Homemade Brown Gravy
One of the most important parts of making a good poutine is the gravy, I’ve found. It carries so much of the flavor in the dish and helps tie everything together.
I was so excited by this perfect brown gravy that I decided it was worth its own post. I couldn’t wait to share it!
Yes, this is THE gravy that makes everything more delicious! I tried a couple different sauce and gravy combinations before I found this one and it was perfect on our poutine last night.
I can hardly wait to serve the leftover gravy with our roast and potatoes tomorrow. From now on this will be my go-to brown gravy recipe. It’s such an easy sauce to make, taking barely any effort but delivering huge amounts of taste.
How to Make Brown Gravy
Lots of traditional brown gravy recipes use drippings from meat as a base. While I’ve made and enjoyed many gravies like that over the years, for this recipe I opted to use butter instead of fat from the meat.
After melting the butter in a large saucepan, add all purpose flour and whisk to make a roux. Cooking the flour and butter combination until golden brown helps give the finished brown gravy a rich toasty flavor.
Once the roux is nice and golden, toss in a little minced garlic along with broth. In this recipe, I preferred a combination of two parts beef broth to one part chicken broth. (You could substitute vegetable broth for a homemade vegetarian brown gravy, though the flavor won’t be quite the same.)
Once the broth is boiling, whisk in a blend of cornstarch and water and let it cook on the stove.The gravy will thicken as it simmers.
After seasoning the sauce with black pepper to taste, it’s ready to pour over Roast Turkey, mashed potatoes, roast beef, french fries or wherever else you enjoy a delicious gravy. I love the idea of trying it on top of tater tots like in this Tater Tot Poutine!
The leftovers keep well in the fridge for a few days and can be frozen for those times when you need a delicious brown gravy at a moment’s notice.
What’s your favorite way to enjoy brown gravy?
Homemade Brown Gravy Recipe (made without meat drippings)
- Stir together the water and the cornstarch and set aside. Melt the butter in a large saucepan over medium high heat. Add the flour and whisk to combine. Cook the flour mixture for about 5 minutes, stirring or whisking until it turns golden brown. Add the minced garlic and continue cooking for about 30 seconds, until it is fragrant.
- Add the broths and bring to a boil. Whisk in the cornstarch mixture and reduce to a simmer for about 5 minutes, until the sauce has thickened.

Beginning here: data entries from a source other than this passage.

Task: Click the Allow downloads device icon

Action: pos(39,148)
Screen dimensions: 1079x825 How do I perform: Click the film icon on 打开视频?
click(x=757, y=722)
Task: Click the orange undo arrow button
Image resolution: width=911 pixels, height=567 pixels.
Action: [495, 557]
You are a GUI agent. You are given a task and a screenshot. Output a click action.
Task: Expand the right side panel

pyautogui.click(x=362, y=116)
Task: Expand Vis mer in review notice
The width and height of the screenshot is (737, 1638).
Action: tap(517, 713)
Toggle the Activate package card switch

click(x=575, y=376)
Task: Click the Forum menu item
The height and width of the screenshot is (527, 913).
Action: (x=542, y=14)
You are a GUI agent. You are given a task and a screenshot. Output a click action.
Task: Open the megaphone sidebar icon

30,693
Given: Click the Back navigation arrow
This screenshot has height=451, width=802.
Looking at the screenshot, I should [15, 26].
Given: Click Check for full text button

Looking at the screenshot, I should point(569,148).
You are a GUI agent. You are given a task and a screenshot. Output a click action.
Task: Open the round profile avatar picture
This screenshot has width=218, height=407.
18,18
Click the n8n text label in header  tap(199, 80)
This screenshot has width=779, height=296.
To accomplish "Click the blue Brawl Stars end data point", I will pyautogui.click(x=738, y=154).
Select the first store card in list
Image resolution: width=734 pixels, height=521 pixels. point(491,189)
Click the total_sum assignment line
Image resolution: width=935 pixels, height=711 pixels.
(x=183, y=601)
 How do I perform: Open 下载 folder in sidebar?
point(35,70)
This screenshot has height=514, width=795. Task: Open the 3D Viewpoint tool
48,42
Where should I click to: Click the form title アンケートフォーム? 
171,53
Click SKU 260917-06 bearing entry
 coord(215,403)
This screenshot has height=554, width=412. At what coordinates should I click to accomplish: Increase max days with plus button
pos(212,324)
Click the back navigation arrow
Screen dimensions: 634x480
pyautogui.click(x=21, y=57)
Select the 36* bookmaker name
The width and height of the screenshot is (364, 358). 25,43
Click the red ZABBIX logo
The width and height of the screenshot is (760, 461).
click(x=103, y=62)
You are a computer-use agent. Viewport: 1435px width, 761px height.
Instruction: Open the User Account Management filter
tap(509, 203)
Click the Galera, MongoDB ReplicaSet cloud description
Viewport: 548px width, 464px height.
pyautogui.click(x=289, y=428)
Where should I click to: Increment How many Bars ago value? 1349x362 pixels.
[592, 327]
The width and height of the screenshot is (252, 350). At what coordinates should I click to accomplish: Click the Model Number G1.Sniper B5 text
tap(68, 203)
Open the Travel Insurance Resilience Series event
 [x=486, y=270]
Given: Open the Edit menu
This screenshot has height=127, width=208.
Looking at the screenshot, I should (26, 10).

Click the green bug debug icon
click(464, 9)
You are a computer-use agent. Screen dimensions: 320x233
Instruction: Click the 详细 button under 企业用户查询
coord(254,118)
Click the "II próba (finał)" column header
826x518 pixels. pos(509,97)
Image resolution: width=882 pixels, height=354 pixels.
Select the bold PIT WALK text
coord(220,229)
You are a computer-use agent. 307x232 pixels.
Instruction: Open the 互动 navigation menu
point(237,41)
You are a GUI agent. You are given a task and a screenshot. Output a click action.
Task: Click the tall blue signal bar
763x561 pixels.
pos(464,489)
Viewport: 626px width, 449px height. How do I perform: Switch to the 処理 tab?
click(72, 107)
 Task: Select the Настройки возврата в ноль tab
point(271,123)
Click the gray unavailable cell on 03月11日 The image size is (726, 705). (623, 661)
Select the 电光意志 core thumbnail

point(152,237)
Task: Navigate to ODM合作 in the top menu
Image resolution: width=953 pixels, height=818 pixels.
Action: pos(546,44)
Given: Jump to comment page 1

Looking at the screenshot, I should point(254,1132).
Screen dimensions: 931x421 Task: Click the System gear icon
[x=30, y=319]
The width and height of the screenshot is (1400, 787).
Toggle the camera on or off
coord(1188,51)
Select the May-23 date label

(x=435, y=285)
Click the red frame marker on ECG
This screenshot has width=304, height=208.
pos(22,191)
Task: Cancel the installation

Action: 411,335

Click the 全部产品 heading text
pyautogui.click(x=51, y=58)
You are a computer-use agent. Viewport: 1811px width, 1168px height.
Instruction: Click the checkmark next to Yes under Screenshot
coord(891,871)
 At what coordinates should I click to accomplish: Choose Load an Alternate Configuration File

Season generously with pepper. Taste and serve. Enjoy!
This is truly the perfect brown gravy but I have so many favorite gravy recipes for different dishes.
Looking for a great sausage gravy recipe that’s just begging to be piled on top of fluffy biscuits? Add this favorite Rosemary Sausage Gravy to your must try list! You might also enjoy this Breakfast Poutine recipe which features sausage gravy and eggs on top of hot crispy fries.
- 2 tablespoons water
- 2 tablespoons cornstarch
- 6 tablespoons butter
- 1/4 cup all purpose flour or brown rice flour for gluten free
- 2 large cloves garlic minced
- 20 ounces beef broth
- 10 ounces chicken broth
- 1/4 - 1/2 teaspoon freshly ground black pepper
Stir together the water and the cornstarch and set aside. Melt the butter in a large saucepan over medium high heat. Add the flour and whisk to combine. Cook the flour mixture for about 5 minutes, stirring or whisking until it turns golden brown. Add the minced garlic and continue cooking for about 30 seconds, until it is fragrant.
Add the broths and bring to a boil. Whisk in the cornstarch mixture and reduce to a simmer for about 5 minutes, until the sauce has thickened. Season generously with pepper. Taste and serve. Enjoy!